• _READING PASSAGE_:
________________________________________
My situation is as follows:

19/10/16 The incident - M’s flat is a residential building. M and R arrived in a car (belonging to R) and parked in the car park which M has a permit to park in, where it was left for a maximum of 15 minutes whilst unloading.

28/12/16 first letter received from Debt Recovery Plus (DRP) – we moved house in August 2016, the first correspondence we received was from DRP at the end of December claiming a PCN had been sent to our old address from ‘UK Car Park Management Ltd’ and that they had used a ‘tracing service’ to find our new address, we therefore went straight to the ‘debt recovery’ stage and so were advised to ignored the letter. £149 claimed by DRP.

27/01/17 Next letter received from DRP – Letter received with a ‘reduced payment offer’ of £126.65. This letter states “refer to our letter dated 27/01/17” – which is the date of the letter it is written on! Clearly a problem with their mail merge program! Letter ignored.
________________________________________
• _STORED DATA_:

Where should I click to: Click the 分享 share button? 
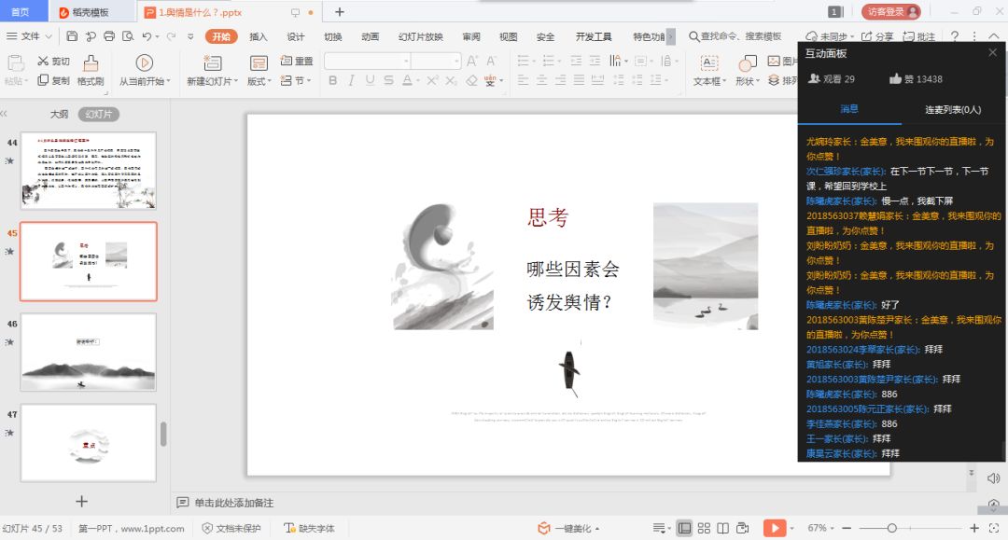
________________________________________
• _REQUIRED WORK_:
Reproduce the part of the parking charge account above verbatim, from "19/10/16 The incident" up to and including "minutes whilst unloading.".

• _SOLVED EXERCISE_:
19/10/16 The incident - M’s flat is a residential building. M and R arrived in a car (belonging to R) and parked in the car park which M has a permit to park in, where it was left for a maximum of 15 minutes whilst unloading.